Cuando posa los ojos en los de Carmen, esta parece adivinar que él solo busca una señal de inteligencia, preguntarle si coinciden en lo que acaba de pensar. Nunca parece distraída, ausente, a pesar de esa mirada en apariencia soñadora, de mujer enamorada, aunque ya nada debía sentir en realidad cuando se hizo la fotografía. No le resultó fácil aceptar que la mente de su mujer se adentraba en un territorio de sombras en el que también él pronto sería solo una sombra más, quizá amenazadora. Recuerda el día de la fotografía. A ella delante del espejo, dudando si darse sombra de ojos, paralizada al fin, con la mirada fija en aquella extraña que la estudiaba desde el otro lado. Antes de salir de casa decidieron comprar unos pasteles a la vuelta del estudio de fotografía, y celebrar así su cumpleaños. Ya en la calle le cogió del brazo y preguntó dónde iban. Frustrado, guardó silencio y su mujer se olvidó de la pregunta. De vuelta a casa entró en una joyería y compró un marco de alpaca para el retrato. El dependiente se limitó a mostrar varios modelos y esperó en silencio a que Carmen se decidiera por uno. No hizo ningún comentario, alabando solo su buen gusto tras inclinarse por el más caro. Al darle la bolsa dijo: «¡Listo!». Entonces, antes de dirigirse a la caja, posó compasivo los ojos en los suyos, como si esperara una señal de inteligencia que le confirmase su sospecha.

Despierta sobrecogido por un sueño turbador. Ha soñado que era un cocodrilo que dormitaba la mayor parte del tiempo, ajeno a todo lo que no fuera comer o reproducirse. Había llegado la temporada en que los ñus cambiaban de territorio. Esperaba camuflado cerca de la orilla, asomando sus ojos apenas unos centímetros sobre la superficie del agua, listo para una embestida. Los ñus, en grupos cada vez mayores, se precipitaban a cruzar, empujados por la necesidad de encontrar nuevos pastos. Uno de ellos, se detenía al borde y dudaba si adentrarse en la corriente. Sin darle tiempo a retroceder, salvó la distancia que los separaba con una sacudida brusca que desplazó el fango en dirección a su cuerpo, cegándolo. Antes de despertar, en la confusa conciencia propia de los sueños, la mirada del ñu, al desaparecer bajo el agua, se transformaba en la mirada aterrorizada que le dirigió su mujer el día que se cerró tras él la puerta de la habitación donde quedó recluida. Decide levantarse e ir a la cocina a prepararse un vaso de leche caliente. Mira el calendario. Faltan tres días para la visita mensual al banco. Por alguna razón se siente intranquilo, presiente que esta vez no va a contar con la ayuda de Carmen.

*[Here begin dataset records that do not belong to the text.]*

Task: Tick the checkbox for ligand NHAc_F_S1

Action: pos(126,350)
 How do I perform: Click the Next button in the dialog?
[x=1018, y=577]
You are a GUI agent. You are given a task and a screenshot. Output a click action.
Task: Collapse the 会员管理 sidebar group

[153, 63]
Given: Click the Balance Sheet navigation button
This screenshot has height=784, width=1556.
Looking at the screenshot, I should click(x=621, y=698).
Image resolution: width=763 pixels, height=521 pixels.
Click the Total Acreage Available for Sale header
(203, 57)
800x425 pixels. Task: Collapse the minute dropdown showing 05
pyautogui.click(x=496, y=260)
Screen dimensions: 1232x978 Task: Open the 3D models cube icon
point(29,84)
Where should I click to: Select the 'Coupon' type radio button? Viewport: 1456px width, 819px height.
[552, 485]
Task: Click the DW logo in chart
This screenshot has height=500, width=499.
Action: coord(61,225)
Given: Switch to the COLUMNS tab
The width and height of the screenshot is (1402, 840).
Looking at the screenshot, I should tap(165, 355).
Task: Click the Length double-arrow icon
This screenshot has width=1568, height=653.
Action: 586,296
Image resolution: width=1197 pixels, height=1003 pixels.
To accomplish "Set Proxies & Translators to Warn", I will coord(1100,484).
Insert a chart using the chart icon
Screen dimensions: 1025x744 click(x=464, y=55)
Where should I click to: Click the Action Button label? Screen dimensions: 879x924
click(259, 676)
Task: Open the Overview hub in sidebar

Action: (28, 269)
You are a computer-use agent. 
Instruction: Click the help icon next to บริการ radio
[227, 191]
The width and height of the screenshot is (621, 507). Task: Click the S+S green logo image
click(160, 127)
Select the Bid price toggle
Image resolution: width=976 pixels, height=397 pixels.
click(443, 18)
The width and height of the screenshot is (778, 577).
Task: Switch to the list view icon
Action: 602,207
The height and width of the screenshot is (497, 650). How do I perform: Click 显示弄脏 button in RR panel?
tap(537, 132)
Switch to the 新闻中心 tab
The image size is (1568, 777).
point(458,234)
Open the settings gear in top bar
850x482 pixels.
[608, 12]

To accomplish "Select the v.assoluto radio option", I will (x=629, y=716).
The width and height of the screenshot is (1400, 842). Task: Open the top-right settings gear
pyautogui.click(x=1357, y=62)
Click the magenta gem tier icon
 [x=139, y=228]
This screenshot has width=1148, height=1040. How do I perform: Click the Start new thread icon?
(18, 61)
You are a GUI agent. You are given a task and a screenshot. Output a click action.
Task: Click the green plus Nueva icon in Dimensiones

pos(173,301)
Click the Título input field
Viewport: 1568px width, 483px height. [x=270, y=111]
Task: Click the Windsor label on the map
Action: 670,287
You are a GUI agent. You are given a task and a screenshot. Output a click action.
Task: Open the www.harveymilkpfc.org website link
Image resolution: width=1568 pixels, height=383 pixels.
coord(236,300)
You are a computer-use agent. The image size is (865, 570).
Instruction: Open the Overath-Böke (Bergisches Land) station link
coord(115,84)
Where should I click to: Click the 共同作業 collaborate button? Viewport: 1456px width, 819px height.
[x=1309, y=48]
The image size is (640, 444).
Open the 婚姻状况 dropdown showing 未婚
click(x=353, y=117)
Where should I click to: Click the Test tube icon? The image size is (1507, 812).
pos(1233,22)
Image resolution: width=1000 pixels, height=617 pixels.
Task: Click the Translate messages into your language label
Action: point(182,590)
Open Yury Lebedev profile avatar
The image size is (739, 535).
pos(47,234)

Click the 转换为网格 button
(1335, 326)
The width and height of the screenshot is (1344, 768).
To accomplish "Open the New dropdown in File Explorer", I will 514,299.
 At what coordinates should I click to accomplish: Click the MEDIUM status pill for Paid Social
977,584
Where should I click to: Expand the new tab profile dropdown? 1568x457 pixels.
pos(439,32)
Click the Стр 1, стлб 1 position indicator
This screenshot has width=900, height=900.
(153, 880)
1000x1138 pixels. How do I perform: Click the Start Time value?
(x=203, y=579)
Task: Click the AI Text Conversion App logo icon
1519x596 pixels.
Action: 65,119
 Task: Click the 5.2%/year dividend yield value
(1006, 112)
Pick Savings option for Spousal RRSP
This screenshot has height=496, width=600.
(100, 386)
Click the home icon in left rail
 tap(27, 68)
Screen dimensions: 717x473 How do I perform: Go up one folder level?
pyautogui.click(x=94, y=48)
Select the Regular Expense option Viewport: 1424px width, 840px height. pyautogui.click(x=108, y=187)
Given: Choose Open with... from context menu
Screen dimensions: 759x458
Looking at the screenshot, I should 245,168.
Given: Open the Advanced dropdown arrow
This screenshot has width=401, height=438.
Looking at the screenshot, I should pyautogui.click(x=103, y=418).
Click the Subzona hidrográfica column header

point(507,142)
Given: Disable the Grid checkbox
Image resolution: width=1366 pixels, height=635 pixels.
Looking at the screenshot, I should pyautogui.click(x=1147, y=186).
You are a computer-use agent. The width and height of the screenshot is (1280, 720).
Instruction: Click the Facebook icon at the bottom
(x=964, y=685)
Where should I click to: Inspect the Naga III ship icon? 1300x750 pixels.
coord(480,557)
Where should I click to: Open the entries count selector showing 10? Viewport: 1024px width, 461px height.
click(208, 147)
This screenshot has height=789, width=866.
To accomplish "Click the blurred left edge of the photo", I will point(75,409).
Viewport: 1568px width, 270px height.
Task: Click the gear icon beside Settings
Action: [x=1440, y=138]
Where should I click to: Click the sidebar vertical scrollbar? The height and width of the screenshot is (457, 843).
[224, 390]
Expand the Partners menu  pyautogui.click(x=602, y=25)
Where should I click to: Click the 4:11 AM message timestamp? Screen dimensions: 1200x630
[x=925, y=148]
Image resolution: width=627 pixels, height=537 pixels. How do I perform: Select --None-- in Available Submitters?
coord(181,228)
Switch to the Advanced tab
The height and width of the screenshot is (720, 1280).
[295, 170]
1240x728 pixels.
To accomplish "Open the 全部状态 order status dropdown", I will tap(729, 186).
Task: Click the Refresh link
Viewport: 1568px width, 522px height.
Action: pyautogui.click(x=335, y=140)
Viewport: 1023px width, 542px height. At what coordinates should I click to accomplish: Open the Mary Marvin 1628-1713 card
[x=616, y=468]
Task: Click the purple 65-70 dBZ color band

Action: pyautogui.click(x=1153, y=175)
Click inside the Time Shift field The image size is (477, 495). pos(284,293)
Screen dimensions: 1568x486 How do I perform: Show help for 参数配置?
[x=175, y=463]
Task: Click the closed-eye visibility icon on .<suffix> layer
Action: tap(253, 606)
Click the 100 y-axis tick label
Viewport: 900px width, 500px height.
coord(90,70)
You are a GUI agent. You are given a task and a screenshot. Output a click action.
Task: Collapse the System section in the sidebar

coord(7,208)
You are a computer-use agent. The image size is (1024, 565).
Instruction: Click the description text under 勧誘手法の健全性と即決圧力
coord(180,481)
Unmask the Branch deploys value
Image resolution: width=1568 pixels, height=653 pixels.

Como adivinaba, la mirada de Carmen al salir no le dice nada, no expresa otra cosa que desorientación y soledad. Baja las escaleras ajeno a los sonidos que escapan de detrás de las puertas. Compra el periódico y se sienta en un banco a leer las esquelas, algo que nunca hace porque le parece demasiado morboso. Cansado de perder el tiempo, de aplazar la cita con su destino, se dirige al centro. No se detiene, como otras veces, ante ningún escaparate a mirar si le siguen; después de subir las escaleras del Palacio de Botines, al cruzar bajo la estatua, no baja los ojos según acostumbra, sino que estudia la expresión del santo, como si allí pudiera encontrar lo que Carmen no está dispuesta a darle aquella mañana gris. Le aguarda una mirada que parece reconocer en él a un viejo amigo que se hacía esperar. Vuelve a ser el cocodrilo del sueño, listo para recibir, esta vez él, un castigo. Siente hundirse la lanza en el duro caparazón que le cubre, y hurgar sabia hasta encontrar su corazón que estalla. Pero antes de cerrar los ojos para siempre, tras su infarto, bajo los pies de San Jorge, ve que este se ha transformado en Carmen, en su querida Carmen, a la que sienta bien vestir una cota, que ahora podrá regresar al paraíso de los ñus, después de cumplir una venganza aplazada, por dejarla sola cuando más le necesitaba, enviándolo al infierno de los cocodrilos, al interior de un huevo gelatinoso que resbala junto a otros dentro de una poza de arena que se apresuran a cubrir bajo un sol ardiente.